“I could not eat, sir.”

“No food. Just tea.”

Barker and I walked along the waterfront until we found ourselves in the narrow lane leading to the anonymous door, and then we went down the stairs and under the Thames before finally fetching up in Ho’s establishment. As usual, it was filled with a secretive crowd. The smoke from several cigars and the smell of food made me nauseous, but after a cup of tea, I felt a little better.

Ho came out of the kitchen and regarded us from under hooded eyes. Perhaps “regard” is too positive a word. He is large and squat, with brawny naked arms covered in tattoos, and an apron tied around his thick waist. He has a shaved forehead and earlobes full of rings that hang to his shoulder. I felt like a cockroach he was deciding how to squash. Then he spoke directly to me, which is almost unprecedented.

“You boxer now.”

Ho could speak English flawlessly, but the more malevolent he feels the more pidgin English he uses.

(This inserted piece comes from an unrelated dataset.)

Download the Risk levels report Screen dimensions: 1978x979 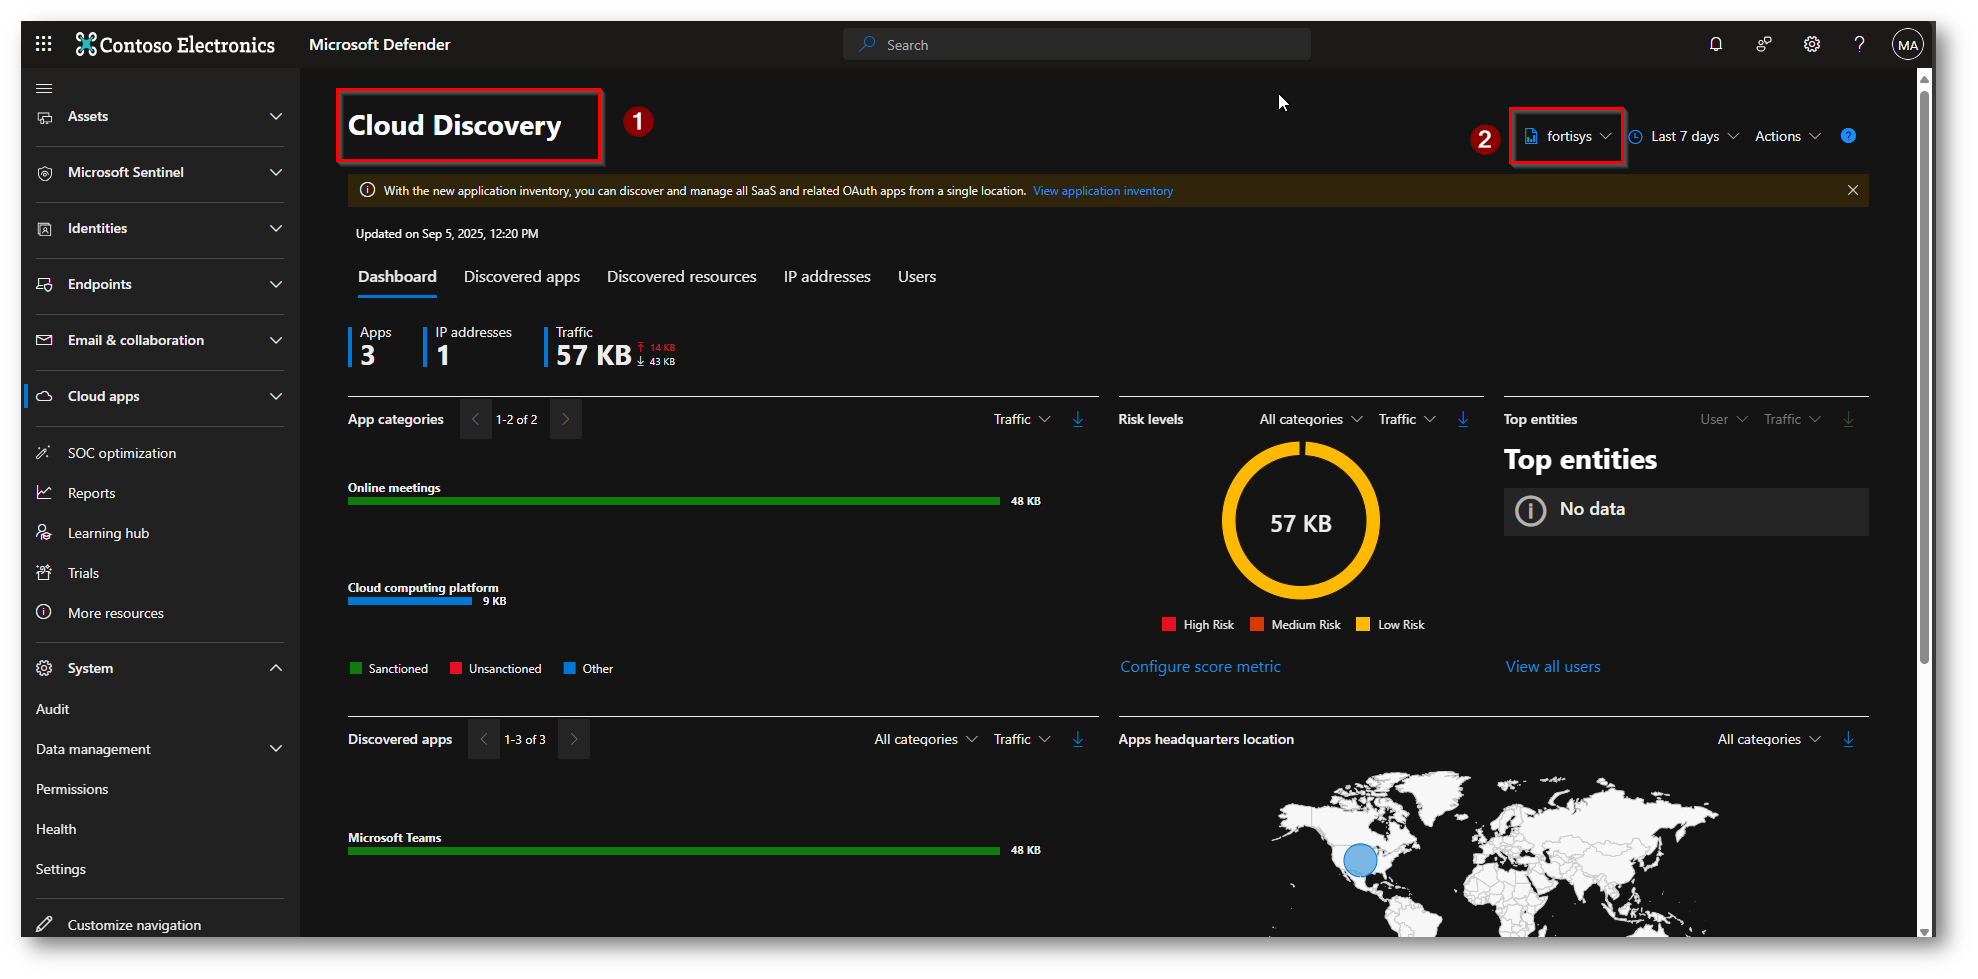click(1463, 420)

“Yes,” I said. “I had a challenge given me. But how did you know?”

Ho shrugged, which was the closest I’d get to an explanation. He turned to Barker. “Girl is dead. That makes several, right?”

Barker nodded.

“These girls’ blood cries out from the grave. You must find this man.”

“I am trying.”

“Try harder.”

I cannot believe the things Ho says to Barker and gets away with. If I’d said that to him, I’d have found myself on the ground with the heel of his boot between my collar stays. With Ho, the remark merely merited a slight rise of the eyebrows.

“Help me, then.”

“What do you need?”

“I believe a group of some sort is practicing satanic rituals in London-young English maidens sacrificed on an altar as a spectacle for others.”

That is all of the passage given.